Bagi gerai dengan investasi di bawah Rp 10 miliar, bisa dimitrakan dengan minimal 40 persen dari nilai investasi. Untuk investasi lebih dari Rp 10 miliar, bisa dimitrakan dengan minimal 30 persen dari nilai investasi.

Dengan pola kemitraan, lanjut Erwin, UKM bisa belajar cara mengelola bisnis secara profesional. Namun, ia menekankan UKM harus cepat belajar, agar bisa lepas dari kemitraan dan mengembangkan bisnis sendiri.

Idealnya, kata dia, UKM memang diberi porsi investasi yang lebih besar dibandingkan pemilik usaha.

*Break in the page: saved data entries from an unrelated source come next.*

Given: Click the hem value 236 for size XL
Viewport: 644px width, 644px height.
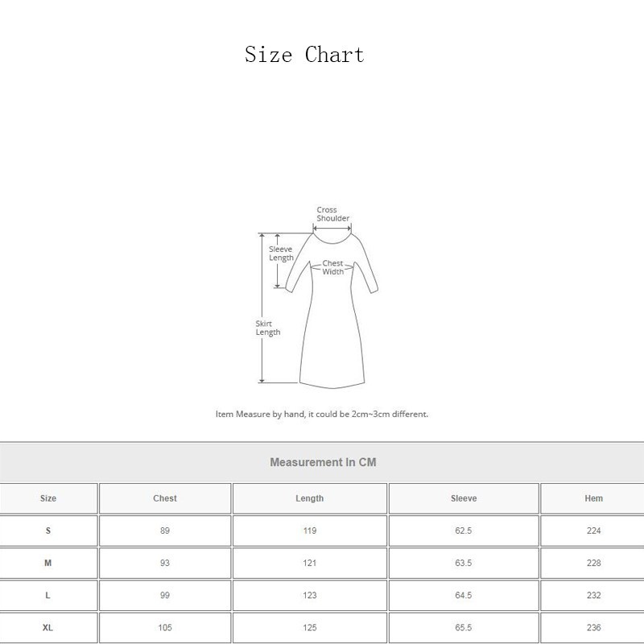Looking at the screenshot, I should coord(592,627).
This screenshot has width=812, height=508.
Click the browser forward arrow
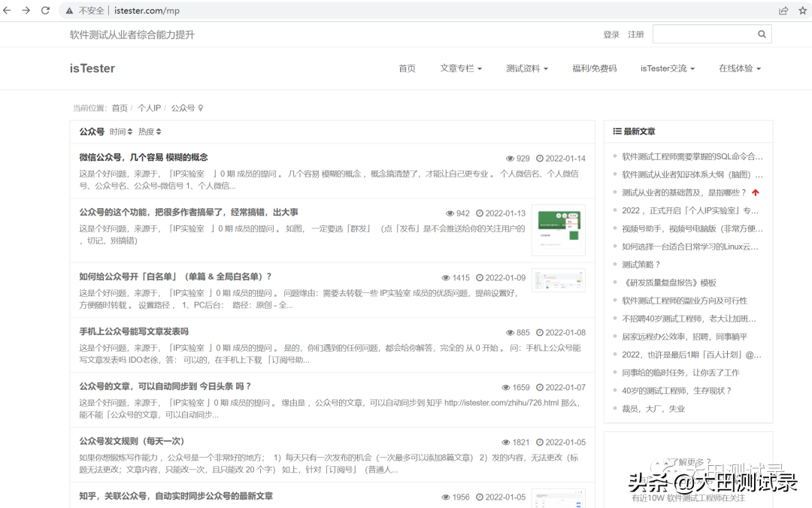(26, 11)
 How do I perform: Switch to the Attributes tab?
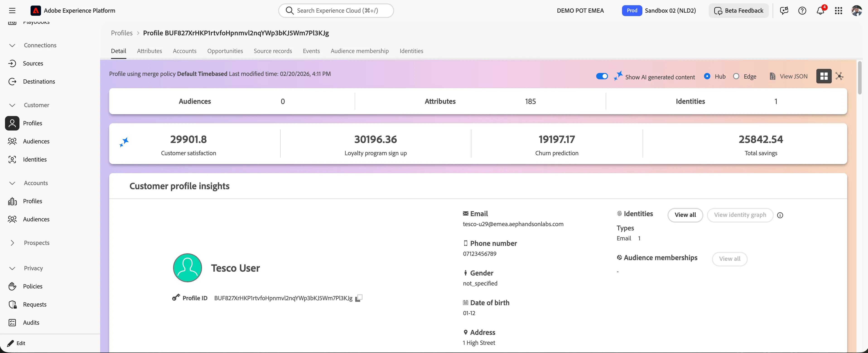click(x=150, y=51)
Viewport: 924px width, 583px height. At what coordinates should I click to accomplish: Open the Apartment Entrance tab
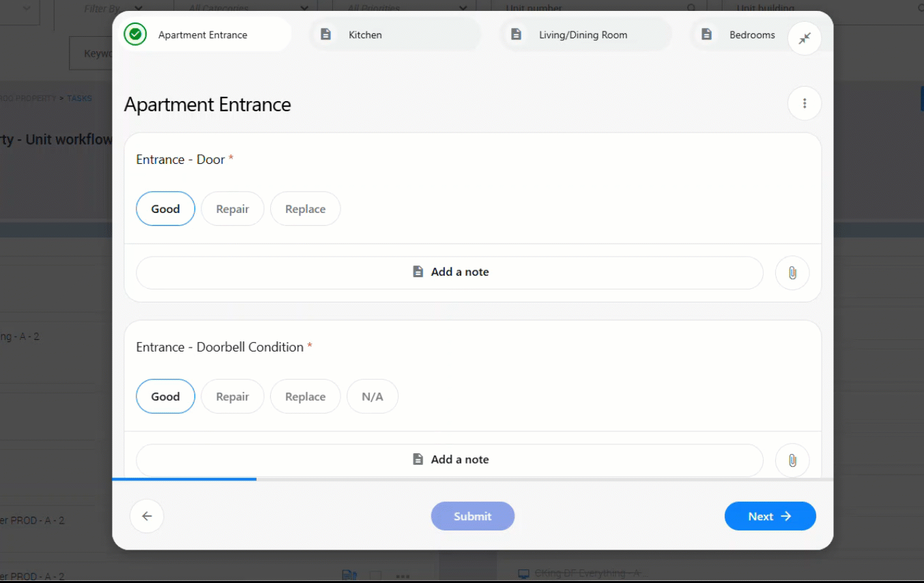tap(203, 35)
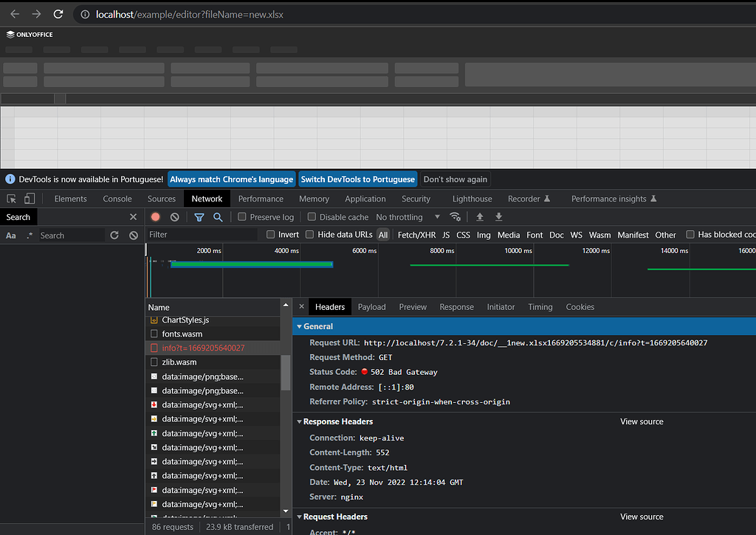Toggle case sensitivity with the Aa icon
Screen dimensions: 756x535
click(10, 235)
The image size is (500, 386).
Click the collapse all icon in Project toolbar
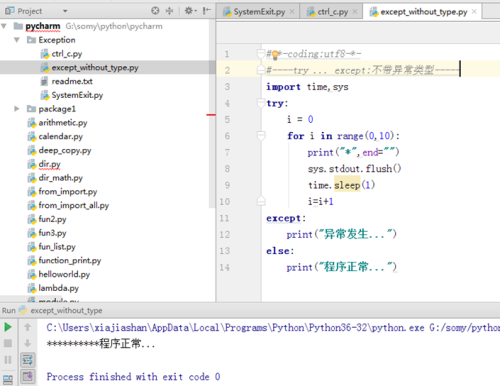pyautogui.click(x=170, y=11)
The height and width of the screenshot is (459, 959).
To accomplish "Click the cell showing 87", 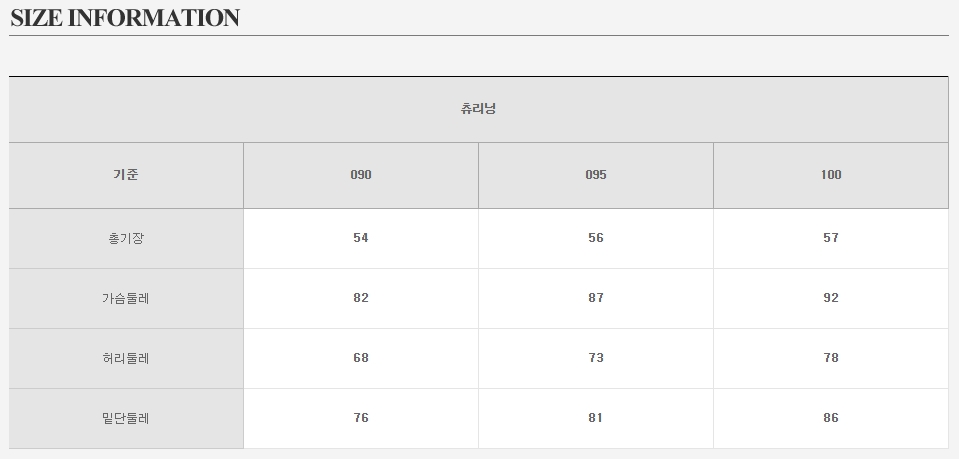I will 596,298.
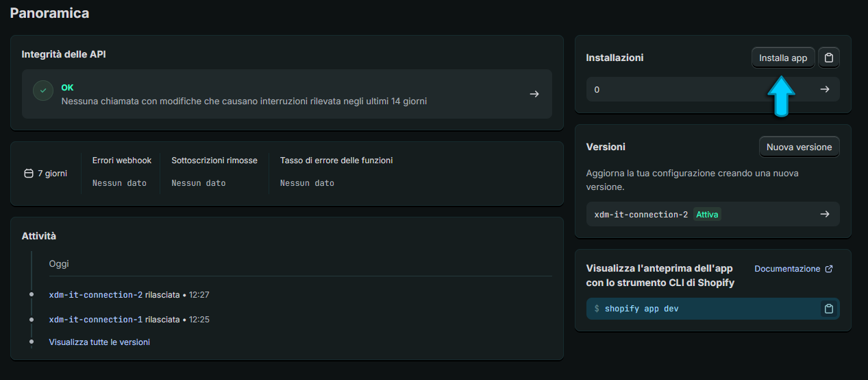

Hal itu agar UKM memiliki peranan yang lebih besar untuk mengembangkan usaha yang dimitrakan. “Yang penting menarik UKM ke dalam lingkungan bisnis dulu,” ujarnya.

Pola kemitraan itu, dipandang Erwin sebagai salah satu cara meningkatkan partisipasi UKM dalam perekonomian. Menurutnya, tidak masalah jika UKM ternyata lebih memilih bermitra dengan merek asing dibandingkan merek lokal. Pemerintah juga mengatur restoran yang berdiri di Indonesia harus memanfaatkan setidaknya 80 persen kandungan lokal.

Ia mengakui bukan hal yang mudah untuk mengangkat merek lokal menjadi ternama dan dikenal. Untuk menciptakan merek ternama, menurut dia, membutuhkan manajemen yang yang matang dan proses bertahun-tahun.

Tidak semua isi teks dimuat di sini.